This encounter is led by a villain the PCs have been chasing for a few weeks and I want it to be memorable.  Therefore, I am beseeching the awesome community here to help me design a cool encounter area in which to unleash (pun intended, lol) my werewolves....

First of all, "unleash" is not a pun, that's just what the word means ;)

Second of all, maybe there could be enviromental hazards that force everybody to move around? If the fight is in a (volcanic magic geyser-field thing?) that the worgs know better than do most of their enemies, maybe you could add some kind of Knowledge check to tell when something bad is about to happen?

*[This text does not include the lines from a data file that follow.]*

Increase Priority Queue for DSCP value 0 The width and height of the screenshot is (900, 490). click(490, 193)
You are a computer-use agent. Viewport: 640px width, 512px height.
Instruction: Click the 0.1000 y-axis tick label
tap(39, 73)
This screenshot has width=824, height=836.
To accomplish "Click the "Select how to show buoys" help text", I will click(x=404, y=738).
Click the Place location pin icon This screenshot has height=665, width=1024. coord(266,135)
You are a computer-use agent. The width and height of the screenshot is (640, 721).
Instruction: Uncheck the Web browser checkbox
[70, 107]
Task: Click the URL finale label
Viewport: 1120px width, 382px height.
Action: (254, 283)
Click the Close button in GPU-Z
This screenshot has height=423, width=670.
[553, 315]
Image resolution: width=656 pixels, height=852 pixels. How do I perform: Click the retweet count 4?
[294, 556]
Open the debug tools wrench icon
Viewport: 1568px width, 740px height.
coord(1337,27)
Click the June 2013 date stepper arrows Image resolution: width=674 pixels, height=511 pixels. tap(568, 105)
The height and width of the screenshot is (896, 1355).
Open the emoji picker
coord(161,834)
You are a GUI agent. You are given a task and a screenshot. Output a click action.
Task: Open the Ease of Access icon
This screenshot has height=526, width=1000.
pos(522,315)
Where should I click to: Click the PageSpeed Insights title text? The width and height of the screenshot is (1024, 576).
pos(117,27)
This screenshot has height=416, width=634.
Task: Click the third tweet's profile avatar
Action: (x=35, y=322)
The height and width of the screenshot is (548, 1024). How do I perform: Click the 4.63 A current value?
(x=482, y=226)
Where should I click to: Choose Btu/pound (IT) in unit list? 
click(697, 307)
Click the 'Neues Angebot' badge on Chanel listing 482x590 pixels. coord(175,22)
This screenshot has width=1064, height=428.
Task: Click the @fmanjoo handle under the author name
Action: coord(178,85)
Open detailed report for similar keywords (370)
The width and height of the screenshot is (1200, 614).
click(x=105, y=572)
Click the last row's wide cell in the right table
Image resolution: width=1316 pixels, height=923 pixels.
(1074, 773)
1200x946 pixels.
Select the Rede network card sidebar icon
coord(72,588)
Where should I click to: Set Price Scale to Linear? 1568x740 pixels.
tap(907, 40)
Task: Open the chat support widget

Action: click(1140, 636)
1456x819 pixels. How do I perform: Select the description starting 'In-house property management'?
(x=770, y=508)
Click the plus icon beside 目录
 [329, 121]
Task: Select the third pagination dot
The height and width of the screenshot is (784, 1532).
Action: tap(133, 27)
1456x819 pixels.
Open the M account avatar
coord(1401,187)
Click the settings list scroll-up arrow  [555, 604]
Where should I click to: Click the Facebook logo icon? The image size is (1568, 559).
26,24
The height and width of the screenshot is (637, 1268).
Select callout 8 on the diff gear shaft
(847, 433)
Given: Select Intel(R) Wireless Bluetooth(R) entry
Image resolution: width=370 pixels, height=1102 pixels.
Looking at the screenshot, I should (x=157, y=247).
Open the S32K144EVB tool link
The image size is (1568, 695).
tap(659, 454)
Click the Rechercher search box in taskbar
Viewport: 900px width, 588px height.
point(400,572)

Good roll: If the PC moves or forces the worg to move, then the worg takes full damage; otheriwse it takes half damage. Possibly because the PC got out of the way in time and/or maneuvered the worg directly into a space that was about to explode? (The DM/players didn't know that the space under the worg would explode, but the dice say that the character did)

Middling roll: The PC realizes that a space near both him and the worg will explode in the next round and has to decide whether to move (neither PC nor worg takes damage) or not (both PC and worg take half damage).

Bad roll: The PC takes full damage. Possibly because the worg maneuvered him directly on to a space that was about to explode? (The DM/players didn't know that the space under the PC would explode, but the dice say that the worg did)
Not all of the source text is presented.